Il che, paradossalmente, darebbe un’ulteriore spinta verso il baratro ad un’economia già entrata in una fase calante, ammesso che l'organo esecutivo dell'Ue si accontenti di questa possibile "apertura" di Roma. E non saranno i provvedimenti adottati dal governo a risollevare il Pil, seppur spinti da motivazioni valide (ridurre le tasse sopratutto sul lavoro e introdurre uno strumento di sostegno al reddito di ultima istanza più consistente di quello varato dal governo Gentiloni, il Rei). Con l’eccezione degli investimenti. Ma sono relativamente pochi e gli effetti non si vedranno nel breve periodo.
Ecco allora che la manovra, nata per aumentare la crescita e tagliare la legge Fornero, potrebbe trasformarsi in nuovi radicali tagli alla spesa pubblica. Ma, a torto o ragione, la legge Fornero è stata varata proprio per sforbiciare in tempi record le uscite del bilancio pubblico. Che è esattamente ciò che l’anno prossimo il governo giallo-verde rischia di dover fare.
Sarebbe stato decisamente più logico andare a Bruxelles e mettere sul tavolo un’ipotesi “costruttiva” di riforma dei parametri di Maastricht. Puntare, ad esempio, ad un rapporto deficit/Pil flessibile, anziché rigido come è ora al 3%. In tal modo i governi dovrebbero fare deficit di bilancio durante le recessioni e, viceversa, surplus nelle fasi di ripresa, in modo che al netto delle oscillazioni cicliche il bilancio dello stato sia in pareggio e non si verifichi un accumulo sistematico di debito pubblico.
Invece, la strategia innescata dal governo rischia di far entrare l’Italia in un vicolo cieco. È comprensibile che la Commissione si sforzi di mostrare che a nessun Stato membro è possibile, ufficialmente, accordare trattamenti di favore. E se anche nulla o quasi è stato fatto per indurre, tra gli altri, la Germania a bilanciare il proprio abnorme surplus commerciale, non si rivelerà comunque una buona mossa aver portato ad un livello così plateale lo scontro con la Commissione, tanto alto da implicare soltanto risposte dure e formali da parte di Bruxelles. I mercati, intanto, sono in fermento e Tria ammette: "320 punti è un livello che non possiamo considerare di mantenere troppo a lungo".

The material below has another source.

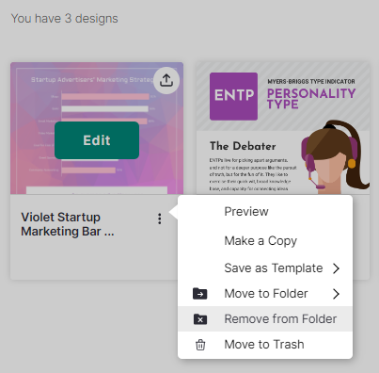Expand the Move to Folder submenu arrow

click(336, 294)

La spiegazione di questa rigidità da parte dell'Italia porta ad un altro possibile imprevisto. Non è detto, infatti, che le elezioni politiche europee del 2019 ridisegnino il parlamento di Strasburgo nel modo immaginato da Lega e M5s. Siamo sicuri che i "Salvini" e "Di Maio" dell’Europa centrale e settentrionale saranno così accoglienti e flessibili con l’Italia?